> _Texte du document_
▽
Brouillant les pistes, celle qui a toujours eu pour habitude d’utiliser maints prénoms – dont Nadia – pour répondre à ses correspondants, est maintenant le taleb Mahmoud. C’est-à-dire « l’étudiant » ou plus exactement, selon la terminologie arabe, « le quémandeur de savoir ». Née en Suisse de parents russes, la voici donc turque. Le personnage de Mahmoud – auquel elle adjoint le patronyme Saadi, le chanceux – vient enrichir la légende d’Isabelle et contribuer à sa postérité. Mais rien ne semble jamais la satisfaire tout à fait, pas même le kif qu’elle consomme sur la banquette de l’entrée de l’un des plus anciens cafés de la médina de Tunis, El-Mrabet, dans la moiteur sereine du souk El-Trok ou avec la bande d’amis qu’Ali lui avait présentée.

Ali et Slimane

La plupart du temps, Isabelle vit seule dans une « très vaste et très ancienne maison turque, dans l’un des coins les plus retirés de Bab Menara, presque au sommet de la colline », que son ami interprète – qui deviendra chef du protocole et accédera à de hautes fonctions – a mise à sa disposition, rue Boukhris. Elle ne se lasse pas d’écrire, se donnant de la peine comme s’il s’agissait de s’acquitter d’une « dette de cœur » envers Ali, qui l’a exhortée à reprendre son travail.

Ce seront les « heures de Tunis », introspectives et contemplatives, dont elle confie que « les souvenirs la hantent » et qui, plus tard, contribueront à lui conférer les galons d’écrivaine-voyageuse. Dans l’immédiat, l’écriture lui permet de survivre. Elle publie des articles, notamment dans les Nouvelles d’Alger de son ami et éditeur, Victor Barrucand.
△
Entrées de données recueillies
▽
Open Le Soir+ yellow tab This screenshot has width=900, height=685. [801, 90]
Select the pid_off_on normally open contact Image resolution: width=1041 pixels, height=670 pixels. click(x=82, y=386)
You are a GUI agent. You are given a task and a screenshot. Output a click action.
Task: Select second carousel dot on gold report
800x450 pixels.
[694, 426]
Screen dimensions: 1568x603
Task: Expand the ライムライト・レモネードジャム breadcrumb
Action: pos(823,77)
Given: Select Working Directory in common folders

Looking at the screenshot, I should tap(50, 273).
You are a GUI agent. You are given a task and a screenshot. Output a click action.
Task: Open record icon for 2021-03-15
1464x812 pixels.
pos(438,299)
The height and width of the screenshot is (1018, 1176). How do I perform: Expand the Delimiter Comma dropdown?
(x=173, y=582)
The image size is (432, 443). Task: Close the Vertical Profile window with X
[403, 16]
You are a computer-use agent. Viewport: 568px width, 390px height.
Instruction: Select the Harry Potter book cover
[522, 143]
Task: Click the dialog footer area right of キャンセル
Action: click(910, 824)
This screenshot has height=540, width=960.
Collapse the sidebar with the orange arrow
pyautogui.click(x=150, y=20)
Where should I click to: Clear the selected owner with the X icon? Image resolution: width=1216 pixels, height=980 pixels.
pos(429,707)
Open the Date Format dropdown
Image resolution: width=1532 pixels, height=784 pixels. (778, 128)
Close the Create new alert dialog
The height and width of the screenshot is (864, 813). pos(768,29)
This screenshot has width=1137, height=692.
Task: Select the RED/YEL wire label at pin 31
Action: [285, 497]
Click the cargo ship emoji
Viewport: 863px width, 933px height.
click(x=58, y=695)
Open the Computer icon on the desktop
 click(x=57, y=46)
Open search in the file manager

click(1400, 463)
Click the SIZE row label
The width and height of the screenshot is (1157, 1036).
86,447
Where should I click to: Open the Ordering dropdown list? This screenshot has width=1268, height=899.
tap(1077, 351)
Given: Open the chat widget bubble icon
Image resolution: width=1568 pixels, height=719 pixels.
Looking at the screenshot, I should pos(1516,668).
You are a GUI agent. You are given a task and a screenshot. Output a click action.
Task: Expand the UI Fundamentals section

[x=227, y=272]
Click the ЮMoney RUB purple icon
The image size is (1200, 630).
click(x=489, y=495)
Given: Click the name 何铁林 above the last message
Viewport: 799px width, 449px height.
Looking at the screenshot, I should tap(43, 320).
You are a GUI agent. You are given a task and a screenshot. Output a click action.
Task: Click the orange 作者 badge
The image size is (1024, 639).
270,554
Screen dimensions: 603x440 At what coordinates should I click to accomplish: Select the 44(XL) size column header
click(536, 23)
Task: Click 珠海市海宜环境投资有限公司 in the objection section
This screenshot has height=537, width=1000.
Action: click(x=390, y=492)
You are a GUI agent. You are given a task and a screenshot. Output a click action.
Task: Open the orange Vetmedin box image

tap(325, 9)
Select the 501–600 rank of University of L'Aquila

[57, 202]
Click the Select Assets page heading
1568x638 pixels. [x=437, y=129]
△
> _Exercices à résoudre_
A – Selon le texte sur le séjour d'Isabelle à Tunis, pourquoi Isabelle se donne-t-elle de la peine pour écrire ? Répondez en une à trois phrases.
B – Dans les entrées, remplacez « record icon » par « calendar icon » entre la ligne contenant « Given: Select Working » et celle contenant « pos(438,299) », toutes deux incluses. Reproduisez uniquement ces lignes et laissez le reste inchangé.

> _Réponses proposées_
A – Isabelle écrit avec application comme s'il s'agissait de s'acquitter d'une « dette de cœur » envers Ali. C'est Ali qui l'a exhortée à reprendre son travail.

B –
Given: Select Working Directory in common folders

Looking at the screenshot, I should tap(50, 273).
You are a GUI agent. You are given a task and a screenshot. Output a click action.
Task: Open calendar icon for 2021-03-15
1464x812 pixels.
pos(438,299)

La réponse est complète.